Tuesday, August 6, 2019

Black Bear

 Helen was raised on the farm the cabin is built on yet never saw a bear in the area. She left for university and it was not until we purchased land and built the cabin that she saw black bears. Other animals such as moose also moved into the area. There are elk as well, but we have still not seen them. The cabin occupied the territory of a bear, we refered to as the resident bear and we occassionally saw it a few hundred yards from the cabin, walking by the new screened in porch, once running down the lane after the dogs barked at it, a few days later swimming past the cabin in the slough to avoid the noisy dogs in their run. It never bothered us or the bird feeders and we leave no trash around. We also watched it chase young bears out of it's territory. But mostly we knew it was around by seeing scat on the lane. The last couple of years we have not seen it. Again this year we have not seen any sign of it, and the occasional young bears (the ears are bigger in proportion to the head) have wandered by unchallenged. Most days we take the dogs down the hill thru the trees and then across the hay field to the gate for their walk. I do carry bear spray and an air horn. A few days ago Ralph was haying. That evening he and Pam came for supper and he mentioned a bear had been after ants among the logs on either side of the gate.

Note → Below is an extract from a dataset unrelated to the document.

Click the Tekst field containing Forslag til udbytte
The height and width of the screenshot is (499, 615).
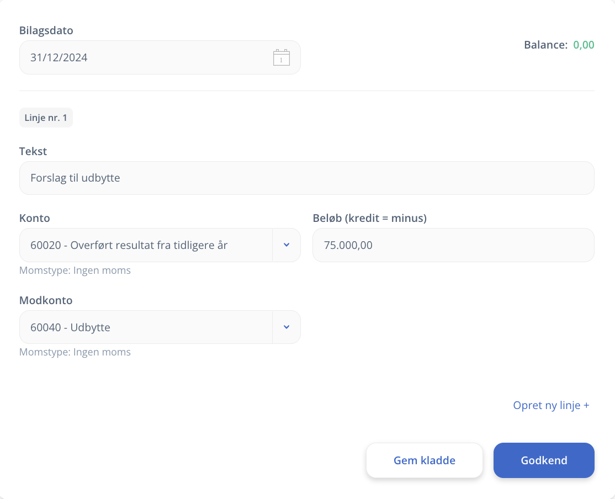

It always amazes me that such large animals live (in part) on tiny berries and insects

As always when I see the evidence of animals moving largely unseen either thru our cities or thru our lives even here in the country, I think of Stafford's poem.

"Cocked in that land tactile as leaves
wild things wait crouched in those valleys
west of your city outside your lives
in the ultimate wind, the whole land's wave. 
Come west and see; touch these leaves."